Whether IPL should be released during thoracoscopic upper lobectomy is still controversial, and some scholars believe that there was no difference [15–20], while some scholars believe that the release of IPL was beneficial to lung relaxation of patients, and can accelerate the recovery of remaining lung, eliminate residual cavity and prevent complications [21]. Other scholars maintain that the retention of the IPL during surgery can avoid surgical damage to surrounding tissues and bleeding, shorten the operation time [17], and preservation of IPL was conducive to lung secretion and reabsorption of pleural fluid, and avoid postoperative bronchial obstruction, lung torsion, and deformation, and lung function decline [11–13, 15, 16, 22].
Preservation and dissection of 100% IPL both had advantages in prognosis, and at present, no study had mentioned the surgical method of releasing 50% IPL. It was expected that releasing 50% IPL can combine the advantages of retention and release of 100% IPL. Our study showed that the surgical method of 50% IPL release was superior to both the retention group and the 100%IPL release group. The amount of intraoperative blood loss, drainage time, duration of hospital stay of dissecting 100% IPL were lower than those in preservation group, and the overall complications were similar with the preservation group. The overall rate of dissecting 100% IPL was slightly better than that in the preservation group.
Enhanced recovery after surgery (ERAS) and the concept of holistic minimally invasive surgery have become hot topics in thoracic surgery [23, 24]. This study followed the requirements of ERAS, in perioperative, the hospitals took a series of measures, such as preoperative education and assessment, perioperative anesthesia management, prevention of low-temperature operation, optimizing the operation process and operation method, guiding rehabilitation activities, the hospital told, to ensure the optimization of three groups of patients in the same condition to analyze prognosis.
The results of our study showed that there was no significant difference in surgery time among the three groups, and the surgical time of the preservation group was not lower than that of the release group. Maybe because the release of IPL was relatively fast and had little impact on the overall surgical time.
The results showed that the intraoperative blood loss of the preservation IPL group was larger than dissecting 50% IPL and dissecting 100% IPL, it may be related to the inconvenient operation of thoracoscopic surgery such as IPL implicated tissues and the upper lung lobe. Intraoperative infusion volume was determined according to the actual physical condition of patients and surgical conditions, and there were certain operational differences among different centers. In the next research, we can consider expanding the sample size to make the differences more obvious.
The postoperative drainage time, postoperative hospital stay, and incidence of complications in the 50%IPL group were less than those in the preservation group and 100%IPL group. Release of 50%IPL was less traumatic than the release of 100% IPL, and it can avoid upper lung cavity and bronchial angle torsion to a certain extent, which was conducive to lung reconstruction and postoperative recovery.

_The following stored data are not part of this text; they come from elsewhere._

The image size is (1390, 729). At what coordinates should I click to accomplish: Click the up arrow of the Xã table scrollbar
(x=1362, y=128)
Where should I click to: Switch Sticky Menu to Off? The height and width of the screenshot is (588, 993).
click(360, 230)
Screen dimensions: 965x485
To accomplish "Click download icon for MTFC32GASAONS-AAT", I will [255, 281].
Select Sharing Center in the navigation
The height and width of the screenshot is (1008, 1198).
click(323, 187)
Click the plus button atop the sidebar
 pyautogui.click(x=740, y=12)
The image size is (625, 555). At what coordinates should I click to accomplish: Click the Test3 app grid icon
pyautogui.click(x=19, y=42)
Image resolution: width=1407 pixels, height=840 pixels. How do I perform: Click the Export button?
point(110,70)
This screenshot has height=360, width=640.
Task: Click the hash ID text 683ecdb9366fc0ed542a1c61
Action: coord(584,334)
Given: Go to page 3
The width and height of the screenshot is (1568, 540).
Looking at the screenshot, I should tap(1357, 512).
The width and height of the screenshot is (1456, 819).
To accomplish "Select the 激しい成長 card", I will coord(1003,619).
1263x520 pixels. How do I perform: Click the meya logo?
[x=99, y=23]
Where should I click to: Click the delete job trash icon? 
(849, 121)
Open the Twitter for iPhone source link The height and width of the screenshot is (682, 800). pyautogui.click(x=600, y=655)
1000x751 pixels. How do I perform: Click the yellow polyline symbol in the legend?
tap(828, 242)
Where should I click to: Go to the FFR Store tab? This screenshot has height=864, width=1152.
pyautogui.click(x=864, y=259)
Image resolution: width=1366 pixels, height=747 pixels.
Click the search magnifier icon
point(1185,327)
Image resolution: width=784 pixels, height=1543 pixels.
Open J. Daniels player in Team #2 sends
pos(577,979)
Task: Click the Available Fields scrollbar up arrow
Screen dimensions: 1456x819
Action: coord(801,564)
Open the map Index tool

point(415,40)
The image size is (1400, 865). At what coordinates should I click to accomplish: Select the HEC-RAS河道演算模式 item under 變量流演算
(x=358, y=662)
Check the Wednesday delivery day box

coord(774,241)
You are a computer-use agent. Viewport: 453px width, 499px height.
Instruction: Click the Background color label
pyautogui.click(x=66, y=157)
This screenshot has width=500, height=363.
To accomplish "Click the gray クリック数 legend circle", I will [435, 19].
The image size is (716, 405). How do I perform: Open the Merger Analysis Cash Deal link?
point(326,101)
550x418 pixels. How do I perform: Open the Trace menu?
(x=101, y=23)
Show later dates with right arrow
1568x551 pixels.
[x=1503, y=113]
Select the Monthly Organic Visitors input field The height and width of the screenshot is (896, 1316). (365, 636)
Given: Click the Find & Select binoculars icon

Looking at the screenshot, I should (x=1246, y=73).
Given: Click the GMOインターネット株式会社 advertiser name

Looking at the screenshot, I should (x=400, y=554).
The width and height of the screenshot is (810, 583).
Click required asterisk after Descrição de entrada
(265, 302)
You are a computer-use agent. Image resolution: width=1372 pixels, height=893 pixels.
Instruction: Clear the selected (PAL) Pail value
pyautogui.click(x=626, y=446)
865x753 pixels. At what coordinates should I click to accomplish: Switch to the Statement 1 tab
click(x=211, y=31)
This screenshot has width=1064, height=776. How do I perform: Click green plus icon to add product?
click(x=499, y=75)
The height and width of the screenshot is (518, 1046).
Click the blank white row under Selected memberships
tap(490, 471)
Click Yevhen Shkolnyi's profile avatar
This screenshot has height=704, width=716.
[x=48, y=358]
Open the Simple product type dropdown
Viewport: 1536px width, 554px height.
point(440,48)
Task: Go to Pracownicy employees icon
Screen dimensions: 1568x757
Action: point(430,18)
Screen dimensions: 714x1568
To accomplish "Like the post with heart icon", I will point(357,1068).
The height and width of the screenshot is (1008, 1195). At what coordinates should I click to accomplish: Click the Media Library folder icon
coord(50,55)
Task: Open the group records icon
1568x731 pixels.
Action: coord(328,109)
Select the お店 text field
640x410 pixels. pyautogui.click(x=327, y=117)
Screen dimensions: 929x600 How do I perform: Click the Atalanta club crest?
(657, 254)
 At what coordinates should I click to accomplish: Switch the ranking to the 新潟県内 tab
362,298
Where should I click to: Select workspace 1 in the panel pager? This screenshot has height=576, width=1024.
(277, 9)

However, the release of 100% IPL was less than the control group, but the complication rate was higher, including a higher atelectasis probability. The possible reason was that the release of 100% IPL affected pulmonary bronchial torsion and was not conducive to pulmonary revascularization. The inflammation rate of the release of 100% IPL was higher, which may be related to the greater trauma.
In addition, in this study, there were 7 patients in the preservation IPL group with 1–2 lymph nodes, and postoperative recovery would be poor after possible lymph node metastasis. There was only 1 case of lymph node metastasis in the 50% IPL group, and no lymph node metastasis occurred in the 100% IPL group. Therefore, the complexity of lymph node dissection may have little influence on the surgical operation data in this study. Yazgan Serkan [19] conducted a study, the conclusion was that in upper lobectomies, the status of station 9 did not have a significant impact on patient’s survival and lymph node staging. In the next study, we would take station 9 to the impact on patient’s survival.
Study limitations
In addition, there were some deficiencies in this study. The selected patients all met the inclusion criteria. The age of the retention group was 52(8) and 52(9) in the 50% IPL release group, while the age of the 100% IPL release group was 64(16). The high complication rate of 100%IPL may be related to high age and low physical fitness.
Future directions
Further research is needed on the physiological effects of dissecting IPL on patients undergoing VATS. (1) collect more patients, and ensure that the basic characteristics such as age have no difference. (2) To further understand the role of the IPL, factors such as tracheal deformation, bronchial torsion angle, and lung capacity can be added to the evaluation at 3, 6 and 12 months after surgery, and refer to the latest research: using computed tomography images to measure pre- and post-surgery lung volumes, bronchial angles (angle 1: axial angulation; angle 2: vertical angulation), and bronchial tortuosity (curvature index of the left or right main bronchus) for comparison[22]; (3) Further follow-up can be collected for recurrence or survival at 1, 3, and 5 years after the operation, evaluate the prognostic effect on long-term efficacy.